[begin Supplied records]

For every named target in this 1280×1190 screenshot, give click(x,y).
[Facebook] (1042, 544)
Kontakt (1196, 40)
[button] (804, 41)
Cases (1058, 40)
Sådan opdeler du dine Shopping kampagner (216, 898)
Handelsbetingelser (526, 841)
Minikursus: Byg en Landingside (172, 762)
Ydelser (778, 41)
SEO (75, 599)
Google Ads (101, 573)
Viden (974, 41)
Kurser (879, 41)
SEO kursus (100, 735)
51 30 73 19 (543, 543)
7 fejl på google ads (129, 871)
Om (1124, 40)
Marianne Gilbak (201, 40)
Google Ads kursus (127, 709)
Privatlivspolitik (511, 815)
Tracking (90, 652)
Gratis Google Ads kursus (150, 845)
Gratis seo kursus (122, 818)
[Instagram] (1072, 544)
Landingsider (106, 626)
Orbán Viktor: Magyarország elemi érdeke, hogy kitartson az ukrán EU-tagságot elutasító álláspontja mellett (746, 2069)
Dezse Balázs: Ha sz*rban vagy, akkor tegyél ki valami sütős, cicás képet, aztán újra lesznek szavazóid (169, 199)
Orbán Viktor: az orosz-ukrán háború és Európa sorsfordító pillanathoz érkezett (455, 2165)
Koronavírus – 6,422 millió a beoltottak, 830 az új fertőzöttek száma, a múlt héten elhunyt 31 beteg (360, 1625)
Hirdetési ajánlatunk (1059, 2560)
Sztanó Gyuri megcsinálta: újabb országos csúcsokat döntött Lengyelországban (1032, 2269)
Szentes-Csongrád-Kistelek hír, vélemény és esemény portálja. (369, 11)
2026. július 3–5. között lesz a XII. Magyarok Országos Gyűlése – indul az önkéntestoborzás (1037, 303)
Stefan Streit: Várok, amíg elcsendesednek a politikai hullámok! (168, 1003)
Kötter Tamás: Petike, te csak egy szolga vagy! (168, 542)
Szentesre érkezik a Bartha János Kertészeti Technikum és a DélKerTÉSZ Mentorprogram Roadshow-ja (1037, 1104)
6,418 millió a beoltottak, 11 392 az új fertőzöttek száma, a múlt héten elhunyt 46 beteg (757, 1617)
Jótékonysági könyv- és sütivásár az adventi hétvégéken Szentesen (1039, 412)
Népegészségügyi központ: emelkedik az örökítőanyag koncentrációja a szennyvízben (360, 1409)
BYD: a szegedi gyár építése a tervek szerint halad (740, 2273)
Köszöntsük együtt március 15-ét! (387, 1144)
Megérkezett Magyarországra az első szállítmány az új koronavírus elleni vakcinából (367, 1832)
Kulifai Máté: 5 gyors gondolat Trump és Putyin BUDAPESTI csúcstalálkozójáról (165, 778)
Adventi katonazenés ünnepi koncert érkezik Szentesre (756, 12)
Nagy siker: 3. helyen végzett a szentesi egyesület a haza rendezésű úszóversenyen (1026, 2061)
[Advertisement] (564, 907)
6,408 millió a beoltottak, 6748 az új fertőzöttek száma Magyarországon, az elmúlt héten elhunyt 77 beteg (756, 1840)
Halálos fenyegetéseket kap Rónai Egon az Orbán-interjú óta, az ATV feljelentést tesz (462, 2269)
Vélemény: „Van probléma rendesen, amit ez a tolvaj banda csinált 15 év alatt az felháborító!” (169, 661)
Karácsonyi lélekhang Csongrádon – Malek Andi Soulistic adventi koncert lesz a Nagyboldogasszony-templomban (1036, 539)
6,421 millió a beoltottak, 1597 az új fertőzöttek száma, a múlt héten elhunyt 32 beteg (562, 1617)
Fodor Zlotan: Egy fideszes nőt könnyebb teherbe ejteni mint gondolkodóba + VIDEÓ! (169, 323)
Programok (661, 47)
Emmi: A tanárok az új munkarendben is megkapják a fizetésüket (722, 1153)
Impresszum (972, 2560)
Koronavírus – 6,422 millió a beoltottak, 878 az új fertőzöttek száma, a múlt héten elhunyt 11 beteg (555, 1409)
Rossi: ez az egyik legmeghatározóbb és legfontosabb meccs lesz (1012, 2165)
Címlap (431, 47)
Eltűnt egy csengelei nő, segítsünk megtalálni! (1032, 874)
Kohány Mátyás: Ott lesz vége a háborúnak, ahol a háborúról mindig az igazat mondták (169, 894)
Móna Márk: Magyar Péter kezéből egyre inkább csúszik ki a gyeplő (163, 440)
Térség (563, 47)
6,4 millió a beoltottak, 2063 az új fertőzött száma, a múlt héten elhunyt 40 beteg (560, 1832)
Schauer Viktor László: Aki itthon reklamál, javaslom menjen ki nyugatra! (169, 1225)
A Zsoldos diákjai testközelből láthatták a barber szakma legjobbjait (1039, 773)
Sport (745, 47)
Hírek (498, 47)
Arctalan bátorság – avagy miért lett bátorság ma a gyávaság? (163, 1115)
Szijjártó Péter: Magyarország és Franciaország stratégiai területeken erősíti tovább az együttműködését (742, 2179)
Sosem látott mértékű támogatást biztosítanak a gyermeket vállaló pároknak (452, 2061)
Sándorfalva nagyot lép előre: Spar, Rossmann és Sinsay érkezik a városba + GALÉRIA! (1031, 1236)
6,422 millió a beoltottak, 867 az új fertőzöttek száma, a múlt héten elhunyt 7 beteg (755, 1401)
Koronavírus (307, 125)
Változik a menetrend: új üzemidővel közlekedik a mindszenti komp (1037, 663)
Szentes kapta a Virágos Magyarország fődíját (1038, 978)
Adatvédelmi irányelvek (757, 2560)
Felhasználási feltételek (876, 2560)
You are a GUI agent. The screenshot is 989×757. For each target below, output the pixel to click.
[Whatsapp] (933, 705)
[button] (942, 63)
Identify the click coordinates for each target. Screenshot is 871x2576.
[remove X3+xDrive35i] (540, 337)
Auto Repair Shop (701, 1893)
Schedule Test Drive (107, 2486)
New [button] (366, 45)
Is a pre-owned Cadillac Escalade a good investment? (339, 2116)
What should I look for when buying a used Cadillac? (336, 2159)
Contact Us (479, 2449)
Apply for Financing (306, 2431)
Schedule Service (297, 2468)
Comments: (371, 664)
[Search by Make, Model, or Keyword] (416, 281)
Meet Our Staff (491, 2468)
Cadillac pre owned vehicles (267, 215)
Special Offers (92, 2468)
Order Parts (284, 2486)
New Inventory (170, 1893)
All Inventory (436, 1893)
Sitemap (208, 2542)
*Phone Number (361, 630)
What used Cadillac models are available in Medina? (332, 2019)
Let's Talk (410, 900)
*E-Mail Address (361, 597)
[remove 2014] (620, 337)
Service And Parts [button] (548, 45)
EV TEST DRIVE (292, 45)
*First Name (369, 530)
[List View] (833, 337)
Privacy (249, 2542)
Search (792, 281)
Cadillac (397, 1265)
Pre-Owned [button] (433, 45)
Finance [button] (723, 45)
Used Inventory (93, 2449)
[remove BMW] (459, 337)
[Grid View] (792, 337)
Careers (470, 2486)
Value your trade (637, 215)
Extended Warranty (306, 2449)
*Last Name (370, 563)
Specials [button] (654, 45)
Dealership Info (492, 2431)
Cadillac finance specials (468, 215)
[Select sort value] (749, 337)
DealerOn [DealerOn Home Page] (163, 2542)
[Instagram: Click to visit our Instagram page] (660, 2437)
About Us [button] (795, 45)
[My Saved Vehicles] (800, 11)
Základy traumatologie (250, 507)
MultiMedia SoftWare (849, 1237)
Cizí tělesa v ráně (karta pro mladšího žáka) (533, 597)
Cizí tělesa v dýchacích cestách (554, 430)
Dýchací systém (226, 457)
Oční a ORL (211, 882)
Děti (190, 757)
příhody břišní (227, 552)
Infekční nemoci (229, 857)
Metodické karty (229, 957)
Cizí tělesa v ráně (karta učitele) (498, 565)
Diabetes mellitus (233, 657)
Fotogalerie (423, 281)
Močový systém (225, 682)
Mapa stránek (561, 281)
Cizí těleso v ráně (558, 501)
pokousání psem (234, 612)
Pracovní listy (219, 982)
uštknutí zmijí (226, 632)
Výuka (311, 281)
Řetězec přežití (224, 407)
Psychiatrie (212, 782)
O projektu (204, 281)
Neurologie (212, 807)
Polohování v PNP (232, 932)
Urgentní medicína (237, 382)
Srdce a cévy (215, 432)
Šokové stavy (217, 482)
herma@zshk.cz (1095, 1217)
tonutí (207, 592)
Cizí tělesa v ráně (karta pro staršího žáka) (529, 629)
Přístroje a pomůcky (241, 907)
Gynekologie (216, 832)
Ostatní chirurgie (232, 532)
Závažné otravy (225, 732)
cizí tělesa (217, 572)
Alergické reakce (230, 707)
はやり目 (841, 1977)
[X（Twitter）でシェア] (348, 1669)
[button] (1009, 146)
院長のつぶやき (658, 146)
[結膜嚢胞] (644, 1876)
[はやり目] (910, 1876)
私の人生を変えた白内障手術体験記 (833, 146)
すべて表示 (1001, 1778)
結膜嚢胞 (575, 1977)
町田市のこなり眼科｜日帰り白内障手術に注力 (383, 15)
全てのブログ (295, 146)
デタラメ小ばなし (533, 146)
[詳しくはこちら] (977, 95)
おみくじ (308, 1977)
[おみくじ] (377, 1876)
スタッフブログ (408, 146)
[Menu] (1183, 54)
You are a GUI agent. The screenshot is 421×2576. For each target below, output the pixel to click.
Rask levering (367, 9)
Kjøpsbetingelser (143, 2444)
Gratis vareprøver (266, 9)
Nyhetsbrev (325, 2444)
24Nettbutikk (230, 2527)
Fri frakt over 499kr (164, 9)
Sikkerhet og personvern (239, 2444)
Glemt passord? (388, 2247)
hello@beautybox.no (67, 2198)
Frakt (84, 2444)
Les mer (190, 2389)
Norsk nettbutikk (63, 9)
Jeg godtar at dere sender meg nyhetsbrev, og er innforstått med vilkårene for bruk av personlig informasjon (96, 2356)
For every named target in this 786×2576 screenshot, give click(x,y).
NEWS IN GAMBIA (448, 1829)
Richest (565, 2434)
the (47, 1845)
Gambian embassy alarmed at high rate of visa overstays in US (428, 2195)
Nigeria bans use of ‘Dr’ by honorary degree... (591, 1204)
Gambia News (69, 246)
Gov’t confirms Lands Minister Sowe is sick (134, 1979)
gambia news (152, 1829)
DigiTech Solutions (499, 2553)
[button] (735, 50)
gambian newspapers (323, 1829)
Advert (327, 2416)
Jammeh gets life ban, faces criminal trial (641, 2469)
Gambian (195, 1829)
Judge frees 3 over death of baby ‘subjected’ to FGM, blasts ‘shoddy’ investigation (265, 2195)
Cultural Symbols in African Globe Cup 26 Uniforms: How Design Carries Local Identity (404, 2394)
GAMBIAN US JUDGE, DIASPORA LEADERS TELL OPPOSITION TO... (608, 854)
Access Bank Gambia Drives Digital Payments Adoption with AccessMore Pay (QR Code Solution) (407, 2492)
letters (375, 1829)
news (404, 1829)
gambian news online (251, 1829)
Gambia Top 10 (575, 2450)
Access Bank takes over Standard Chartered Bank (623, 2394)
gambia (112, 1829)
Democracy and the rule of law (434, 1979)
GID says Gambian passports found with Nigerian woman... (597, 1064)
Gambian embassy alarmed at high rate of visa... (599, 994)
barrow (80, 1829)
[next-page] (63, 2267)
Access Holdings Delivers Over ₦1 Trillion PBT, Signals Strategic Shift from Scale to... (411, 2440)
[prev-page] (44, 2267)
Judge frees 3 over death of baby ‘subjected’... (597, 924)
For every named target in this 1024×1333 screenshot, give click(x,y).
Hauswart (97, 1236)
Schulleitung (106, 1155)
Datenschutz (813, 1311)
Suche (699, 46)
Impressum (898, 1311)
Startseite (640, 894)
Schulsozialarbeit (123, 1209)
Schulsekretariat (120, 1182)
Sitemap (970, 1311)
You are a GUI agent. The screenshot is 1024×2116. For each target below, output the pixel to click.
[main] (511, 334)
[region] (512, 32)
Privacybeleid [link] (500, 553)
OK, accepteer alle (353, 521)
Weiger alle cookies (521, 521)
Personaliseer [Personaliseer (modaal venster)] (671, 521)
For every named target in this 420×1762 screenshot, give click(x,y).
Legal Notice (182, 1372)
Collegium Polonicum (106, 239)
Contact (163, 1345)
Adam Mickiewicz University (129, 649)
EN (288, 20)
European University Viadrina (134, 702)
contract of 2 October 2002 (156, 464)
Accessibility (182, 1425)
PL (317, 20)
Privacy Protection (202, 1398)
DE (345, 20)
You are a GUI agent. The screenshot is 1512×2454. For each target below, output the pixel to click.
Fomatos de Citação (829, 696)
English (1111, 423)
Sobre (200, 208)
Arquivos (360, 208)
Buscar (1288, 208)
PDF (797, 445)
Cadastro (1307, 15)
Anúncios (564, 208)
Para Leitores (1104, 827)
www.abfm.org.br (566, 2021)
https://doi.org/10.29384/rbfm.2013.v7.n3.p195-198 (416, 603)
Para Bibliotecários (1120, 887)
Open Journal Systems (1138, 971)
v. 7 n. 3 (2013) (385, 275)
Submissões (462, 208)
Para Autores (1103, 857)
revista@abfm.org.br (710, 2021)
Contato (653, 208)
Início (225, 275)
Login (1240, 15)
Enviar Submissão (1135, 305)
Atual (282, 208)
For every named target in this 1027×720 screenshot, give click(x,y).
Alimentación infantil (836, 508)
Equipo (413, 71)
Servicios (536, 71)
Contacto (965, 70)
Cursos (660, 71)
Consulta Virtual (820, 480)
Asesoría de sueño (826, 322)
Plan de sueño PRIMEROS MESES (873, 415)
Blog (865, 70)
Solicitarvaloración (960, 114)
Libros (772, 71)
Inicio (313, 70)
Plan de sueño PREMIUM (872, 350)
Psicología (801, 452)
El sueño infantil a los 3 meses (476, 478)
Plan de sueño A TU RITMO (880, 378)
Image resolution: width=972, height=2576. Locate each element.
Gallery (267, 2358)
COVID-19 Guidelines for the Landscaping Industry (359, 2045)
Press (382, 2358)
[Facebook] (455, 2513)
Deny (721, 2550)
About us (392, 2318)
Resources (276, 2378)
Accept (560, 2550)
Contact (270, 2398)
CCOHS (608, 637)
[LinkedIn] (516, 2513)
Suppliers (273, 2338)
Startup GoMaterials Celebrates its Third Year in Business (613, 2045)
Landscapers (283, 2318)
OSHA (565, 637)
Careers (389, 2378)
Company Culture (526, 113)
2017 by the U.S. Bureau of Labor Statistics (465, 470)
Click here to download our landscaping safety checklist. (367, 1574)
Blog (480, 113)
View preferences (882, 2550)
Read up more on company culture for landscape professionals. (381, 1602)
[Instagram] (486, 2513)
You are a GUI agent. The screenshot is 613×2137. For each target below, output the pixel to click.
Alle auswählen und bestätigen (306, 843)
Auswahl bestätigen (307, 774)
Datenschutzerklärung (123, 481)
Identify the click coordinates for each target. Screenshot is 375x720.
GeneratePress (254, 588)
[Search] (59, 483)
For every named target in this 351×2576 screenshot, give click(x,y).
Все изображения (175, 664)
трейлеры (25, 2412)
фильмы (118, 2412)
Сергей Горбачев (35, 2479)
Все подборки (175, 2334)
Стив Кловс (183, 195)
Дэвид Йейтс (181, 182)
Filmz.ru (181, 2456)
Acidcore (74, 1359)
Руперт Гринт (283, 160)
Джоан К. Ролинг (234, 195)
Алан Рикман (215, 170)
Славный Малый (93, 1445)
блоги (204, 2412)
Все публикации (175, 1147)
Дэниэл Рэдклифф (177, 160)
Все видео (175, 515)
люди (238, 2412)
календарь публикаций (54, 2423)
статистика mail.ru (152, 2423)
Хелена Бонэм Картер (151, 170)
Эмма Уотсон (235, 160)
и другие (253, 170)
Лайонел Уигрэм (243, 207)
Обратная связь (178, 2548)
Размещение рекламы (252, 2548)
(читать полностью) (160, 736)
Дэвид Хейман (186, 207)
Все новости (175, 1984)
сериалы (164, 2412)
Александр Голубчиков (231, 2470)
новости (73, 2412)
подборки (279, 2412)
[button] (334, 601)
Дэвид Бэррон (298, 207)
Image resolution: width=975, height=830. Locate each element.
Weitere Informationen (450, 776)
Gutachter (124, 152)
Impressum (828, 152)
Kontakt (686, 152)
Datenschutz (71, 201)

[end Supplied records]

#### Work to be completed:
Rewrite the listing from its first line up to and including the line with "Kötter Tamás: Petike, te", changing "Handelsbetingelser" to "Salgsbetingelser" and keeping everything else the same.

#### Written response:
For every named target in this 1280×1190 screenshot, give click(x,y).
[Facebook] (1042, 544)
Kontakt (1196, 40)
[button] (804, 41)
Cases (1058, 40)
Sådan opdeler du dine Shopping kampagner (216, 898)
Salgsbetingelser (526, 841)
Minikursus: Byg en Landingside (172, 762)
Ydelser (778, 41)
SEO (75, 599)
Google Ads (101, 573)
Viden (974, 41)
Kurser (879, 41)
SEO kursus (100, 735)
51 30 73 19 (543, 543)
7 fejl på google ads (129, 871)
Om (1124, 40)
Marianne Gilbak (201, 40)
Google Ads kursus (127, 709)
Privatlivspolitik (511, 815)
Tracking (90, 652)
Gratis Google Ads kursus (150, 845)
Gratis seo kursus (122, 818)
[Instagram] (1072, 544)
Landingsider (106, 626)
Orbán Viktor: Magyarország elemi érdeke, hogy kitartson az ukrán EU-tagságot elutasító álláspontja mellett (746, 2069)
Dezse Balázs: Ha sz*rban vagy, akkor tegyél ki valami sütős, cicás képet, aztán újra lesznek szavazóid (169, 199)
Orbán Viktor: az orosz-ukrán háború és Európa sorsfordító pillanathoz érkezett (455, 2165)
Koronavírus – 6,422 millió a beoltottak, 830 az új fertőzöttek száma, a múlt héten elhunyt 31 beteg (360, 1625)
Hirdetési ajánlatunk (1059, 2560)
Sztanó Gyuri megcsinálta: újabb országos csúcsokat döntött Lengyelországban (1032, 2269)
Szentes-Csongrád-Kistelek hír, vélemény és esemény portálja. (369, 11)
2026. július 3–5. között lesz a XII. Magyarok Országos Gyűlése – indul az önkéntestoborzás (1037, 303)
Stefan Streit: Várok, amíg elcsendesednek a politikai hullámok! (168, 1003)
Kötter Tamás: Petike, te csak egy szolga vagy! (168, 542)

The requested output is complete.